I have read several comments in here about those of you who share in the fear/phobia of vomiting. For those of you that don't, I know how irrational and silly it can sound, but to those of us afflicted with this fear it is VERY real and akin to something far more terrible than it seems!
So anyway.... I found out today when I went in to have what was to be my second stretch and sweep that my midwife (the one on call and my favourite to deliver our little one) has the stomach flu and was up all night. Because of this, my other midwife refused to give me a stretch and sweep, not wanting to instigate labour while she's sick. The idea is to give her a day or so to recover. The thing is, I know a LOT about stomach viruses and they are contagious for a very long time afterwards. I feel so stressed and so deflated because I have been trying so hard to get myself to a positive place before facing this birth and have really struggled because my first birth with my son (less than two years ago) was very difficult and pretty traumatic. I have been having a really hard time getting myself into the space I know I need to be in and this just fuels my already anxious mind and adds so much stress during the most vulnerable time in my life!
I fear now, greatly, for the health of my baby and myself, as well as my husband and toddler since she will be there and also the one to take care of the baby once she's born in our home etc.
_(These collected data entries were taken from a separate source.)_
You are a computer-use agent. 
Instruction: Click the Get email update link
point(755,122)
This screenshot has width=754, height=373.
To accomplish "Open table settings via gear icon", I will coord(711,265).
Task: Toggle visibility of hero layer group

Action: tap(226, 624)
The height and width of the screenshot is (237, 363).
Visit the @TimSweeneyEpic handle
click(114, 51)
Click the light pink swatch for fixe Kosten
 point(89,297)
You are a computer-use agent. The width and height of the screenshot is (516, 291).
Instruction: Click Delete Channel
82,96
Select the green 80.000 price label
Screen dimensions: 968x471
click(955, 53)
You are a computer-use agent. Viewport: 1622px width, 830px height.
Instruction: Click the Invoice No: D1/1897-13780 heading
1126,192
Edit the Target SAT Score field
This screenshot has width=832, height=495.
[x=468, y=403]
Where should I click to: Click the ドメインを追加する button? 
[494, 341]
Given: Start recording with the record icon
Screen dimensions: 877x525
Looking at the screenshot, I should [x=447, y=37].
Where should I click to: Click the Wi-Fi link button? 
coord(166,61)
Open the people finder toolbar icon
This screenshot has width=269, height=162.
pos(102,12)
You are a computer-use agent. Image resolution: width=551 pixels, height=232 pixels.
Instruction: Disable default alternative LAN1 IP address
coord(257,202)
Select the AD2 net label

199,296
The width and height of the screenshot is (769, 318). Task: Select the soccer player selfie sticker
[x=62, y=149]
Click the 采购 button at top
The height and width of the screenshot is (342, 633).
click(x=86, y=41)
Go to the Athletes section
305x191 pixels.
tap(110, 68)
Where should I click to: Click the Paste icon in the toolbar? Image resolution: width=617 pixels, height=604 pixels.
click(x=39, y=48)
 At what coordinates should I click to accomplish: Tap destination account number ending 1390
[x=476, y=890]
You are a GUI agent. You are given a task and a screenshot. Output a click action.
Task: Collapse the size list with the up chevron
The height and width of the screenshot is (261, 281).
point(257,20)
What makes matters worse is some my first sweep on Tuesday, I have been experiencing intense contractions and lots of bleeding. Things were definitely starting and I'd amped myself up to think that today's sweep would really get things going. Instead they did nothing and now I fear I will go overdue like I did with my son. He was 9 lbs and had shoulder dystocia and I had a 39 hour labour! The plan of attack throughout this whole pregnancy was to try everything to ensure the baby was born by term. My due date is now two days away and things seem bleak. There is also no real induction plan in place....
Not sure what I'm saying really. Or hoping for.... But I guess I just needed to get it off my chest. I wish there was a way to decrease some of this anxiety and try to get myself into a good headspace. I know you can't control these things! It could definitely be worse, I know that too! I just wish, so badly, that this wasn't happened now, of ALL times.